Было время, когда Джимми возлагал большие надежды на содержимое этого конверта. Бывали и другие времена, когда он совершенно забывал о его существовании. Тогда, в приюте, он очень боялся, что конверт обнаружат и отберут. В те дни он постоянно носил его при себе, под подкладкой пальто. Позже по совету Джона Пендлтона пакет положили в сейф.

— Неизвестно, насколько ценным он может быть, — с улыбкой сказал Джон Пендлтон. — Во всяком случае, твой отец хотел, чтобы ты его хранил, так что не будем рисковать.

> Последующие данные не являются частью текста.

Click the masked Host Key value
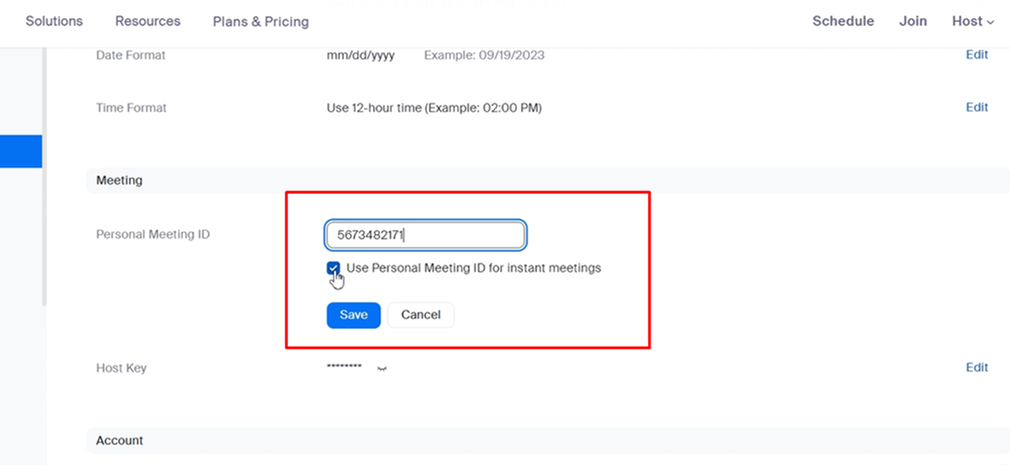Image resolution: width=1010 pixels, height=465 pixels. coord(344,368)
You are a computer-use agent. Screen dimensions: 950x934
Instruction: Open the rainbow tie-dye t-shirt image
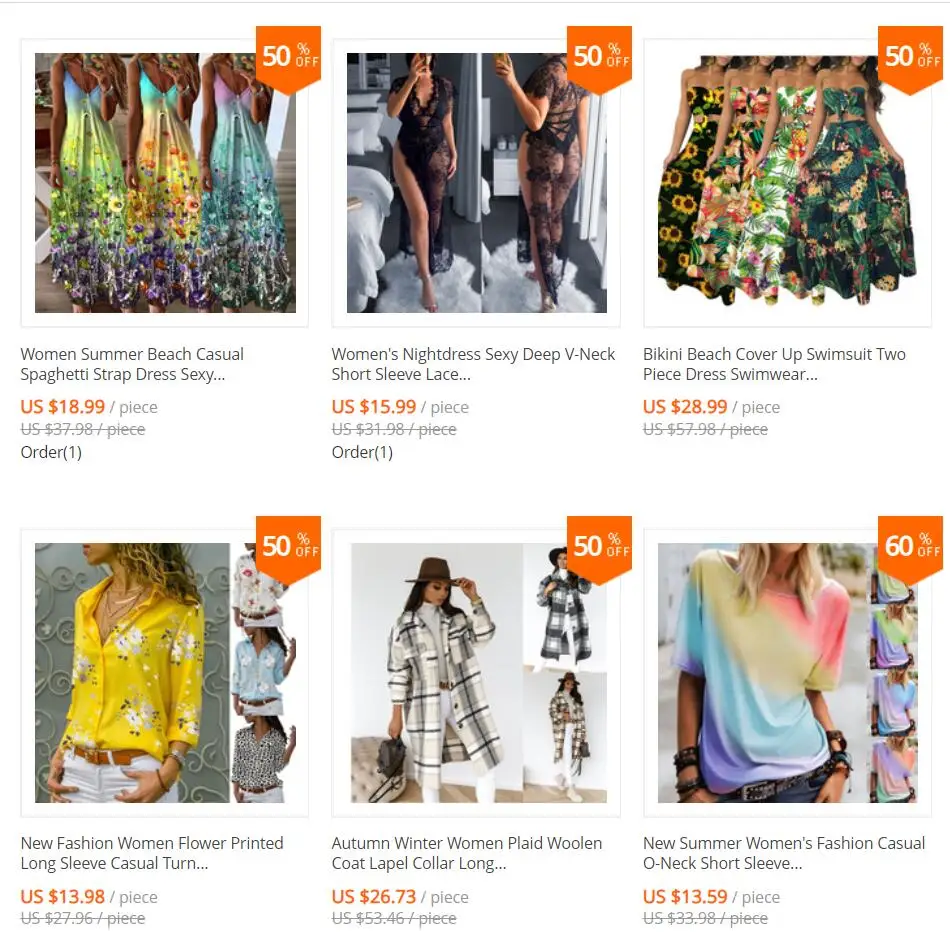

— Конечно, я не хочу его терять, — улыбнулся в ответ Джимми. — Но я не думаю, что в нём содержится какая-то ценность. У бедного отца ничего ценного не было, насколько я знаю.

Об этом самом пакете Джимми и хотел рассказать миссис Кэрью, если бы только Джон Пендлтон не прервал его. «Может быть, это хорошо, что я не сказал, — рассуждал Джимми, возвращаясь домой. — Она бы могла подумать, что у отца в жизни было что-то не совсем правильное. А я бы не хотел, чтобы она так думала о моём отце».